▶ Description of the task:
In the records that follow, how many lines contain the word "computer"? Give only that figure.

Saved entries
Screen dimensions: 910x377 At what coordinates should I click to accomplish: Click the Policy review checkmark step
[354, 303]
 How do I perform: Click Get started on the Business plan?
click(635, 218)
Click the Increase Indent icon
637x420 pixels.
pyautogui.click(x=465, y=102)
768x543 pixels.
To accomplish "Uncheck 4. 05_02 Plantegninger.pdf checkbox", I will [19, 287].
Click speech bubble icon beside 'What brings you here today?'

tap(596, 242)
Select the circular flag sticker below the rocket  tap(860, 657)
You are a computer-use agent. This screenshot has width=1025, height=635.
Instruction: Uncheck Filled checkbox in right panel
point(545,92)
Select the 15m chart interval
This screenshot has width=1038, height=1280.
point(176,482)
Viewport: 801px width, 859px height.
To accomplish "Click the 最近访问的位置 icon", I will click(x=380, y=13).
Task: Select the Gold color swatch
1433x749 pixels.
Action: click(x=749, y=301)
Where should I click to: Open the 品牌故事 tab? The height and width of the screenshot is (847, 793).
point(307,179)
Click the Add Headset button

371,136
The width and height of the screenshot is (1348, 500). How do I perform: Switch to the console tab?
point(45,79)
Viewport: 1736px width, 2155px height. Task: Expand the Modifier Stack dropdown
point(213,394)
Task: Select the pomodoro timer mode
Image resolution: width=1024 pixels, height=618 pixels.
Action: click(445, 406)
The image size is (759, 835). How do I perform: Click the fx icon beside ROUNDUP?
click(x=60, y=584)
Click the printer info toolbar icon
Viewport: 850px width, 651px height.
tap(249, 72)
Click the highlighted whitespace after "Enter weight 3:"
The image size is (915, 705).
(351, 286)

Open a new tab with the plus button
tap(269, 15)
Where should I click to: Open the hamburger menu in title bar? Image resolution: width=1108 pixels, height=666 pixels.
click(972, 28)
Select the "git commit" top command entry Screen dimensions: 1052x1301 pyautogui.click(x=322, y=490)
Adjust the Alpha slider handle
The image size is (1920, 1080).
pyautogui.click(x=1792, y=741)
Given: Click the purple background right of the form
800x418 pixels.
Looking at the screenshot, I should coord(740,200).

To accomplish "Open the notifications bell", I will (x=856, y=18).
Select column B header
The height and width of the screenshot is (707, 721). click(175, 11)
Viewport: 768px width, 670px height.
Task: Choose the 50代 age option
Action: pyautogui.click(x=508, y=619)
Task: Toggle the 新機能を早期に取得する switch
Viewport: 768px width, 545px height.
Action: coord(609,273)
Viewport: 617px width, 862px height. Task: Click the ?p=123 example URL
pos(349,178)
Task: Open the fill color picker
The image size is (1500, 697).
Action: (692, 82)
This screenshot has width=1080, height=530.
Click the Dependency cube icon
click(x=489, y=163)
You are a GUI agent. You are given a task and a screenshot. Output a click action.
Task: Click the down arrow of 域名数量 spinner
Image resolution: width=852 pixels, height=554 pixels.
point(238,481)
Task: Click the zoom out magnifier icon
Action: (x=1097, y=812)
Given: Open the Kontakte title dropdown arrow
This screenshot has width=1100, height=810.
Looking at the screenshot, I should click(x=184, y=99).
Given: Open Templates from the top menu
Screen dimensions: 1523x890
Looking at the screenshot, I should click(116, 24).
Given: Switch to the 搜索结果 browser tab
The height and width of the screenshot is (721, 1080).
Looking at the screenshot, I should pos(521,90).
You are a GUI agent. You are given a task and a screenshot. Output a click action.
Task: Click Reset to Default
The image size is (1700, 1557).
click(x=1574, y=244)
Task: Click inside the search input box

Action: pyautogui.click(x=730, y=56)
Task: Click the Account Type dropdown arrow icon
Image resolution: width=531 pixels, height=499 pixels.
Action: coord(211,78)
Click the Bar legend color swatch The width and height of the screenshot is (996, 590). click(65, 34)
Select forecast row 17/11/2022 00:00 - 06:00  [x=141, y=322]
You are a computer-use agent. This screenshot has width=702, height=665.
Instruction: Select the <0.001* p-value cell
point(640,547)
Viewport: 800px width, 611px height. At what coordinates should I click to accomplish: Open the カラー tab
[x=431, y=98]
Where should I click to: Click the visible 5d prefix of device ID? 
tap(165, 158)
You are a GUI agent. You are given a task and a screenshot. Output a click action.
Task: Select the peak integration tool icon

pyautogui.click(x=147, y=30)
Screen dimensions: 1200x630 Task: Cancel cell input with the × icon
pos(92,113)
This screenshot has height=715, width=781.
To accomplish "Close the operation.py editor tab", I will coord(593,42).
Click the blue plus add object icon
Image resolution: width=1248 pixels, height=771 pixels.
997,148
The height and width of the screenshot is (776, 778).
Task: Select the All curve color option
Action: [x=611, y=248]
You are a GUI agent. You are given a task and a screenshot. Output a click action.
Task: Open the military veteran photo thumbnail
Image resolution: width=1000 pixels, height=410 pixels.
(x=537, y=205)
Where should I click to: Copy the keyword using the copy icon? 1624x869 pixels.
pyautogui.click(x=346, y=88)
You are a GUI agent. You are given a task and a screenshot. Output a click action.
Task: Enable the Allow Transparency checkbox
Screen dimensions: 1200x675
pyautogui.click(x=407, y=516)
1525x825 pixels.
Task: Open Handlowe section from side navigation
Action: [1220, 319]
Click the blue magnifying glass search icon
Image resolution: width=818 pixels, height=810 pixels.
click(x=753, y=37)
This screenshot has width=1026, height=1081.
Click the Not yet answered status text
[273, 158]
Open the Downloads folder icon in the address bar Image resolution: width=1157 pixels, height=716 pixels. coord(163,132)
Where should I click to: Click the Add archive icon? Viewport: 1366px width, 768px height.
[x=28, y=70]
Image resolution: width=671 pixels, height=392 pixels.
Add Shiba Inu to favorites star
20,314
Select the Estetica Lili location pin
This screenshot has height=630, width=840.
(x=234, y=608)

▶ Reply to the exercise:
2